Ships waiting in the Gulf of Oman
Getty Images – Ships circling the Strait of Hormuz as tensions rise.



The United States and Iran have inked a memorandum of understanding that effectively opens the Strait of Hormuz, the choke‑point through which most of the world’s oil is shipped. The accord is framed as a “major win” by President Donald Trump, who announced it during a press conference at the G7 summit in France.



However, U.S. officials clarified that the document only obligates Iran to downblend its stockpile of highly enriched uranium under International Atomic Energy Agency supervision. No money will be transferred to Tehran – a deliberate divergence from the $1.7 billion payment made to Iran in 2016 under the Obama administration.



The agreement sets a 60‑day negotiation window beginning with Friday’s expected signing. That deadline mirrors the Obama‑era 20‑month process that secured the 2015 nuclear deal, yet asks for a compressed timetable that critics claim is unrealistic.



Trump emphasizes the U.S. will not fund Iran but promises a plan – with help from allied regional partners – that could reach at least $300 billion to rebuild Iran. The language remains vague, leaving room for future taxpayer‑money allocations as the talks evolve.



Beyond nuclear safeguards, the memorandum touches on Hezbollah only in a cease‑fire clause, with no deeper threat to Iran’s militia support. Iran’s missile programme and broader regional financing remain absent from the text entirely.
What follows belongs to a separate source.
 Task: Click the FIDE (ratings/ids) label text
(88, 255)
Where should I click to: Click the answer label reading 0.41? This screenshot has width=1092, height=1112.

The deal’s builders stress the 60‑day period is open to extension if negotiations stall. Trump’s own remarks suggest a fallback to military action should the talks fail.



As U.S. and Israeli officials hope this first step can lead to a broader peace agreement, the limited scope of the memo signals a cautious optimism – and a recognition that the path forward remains fraught with political and strategic uncertainty.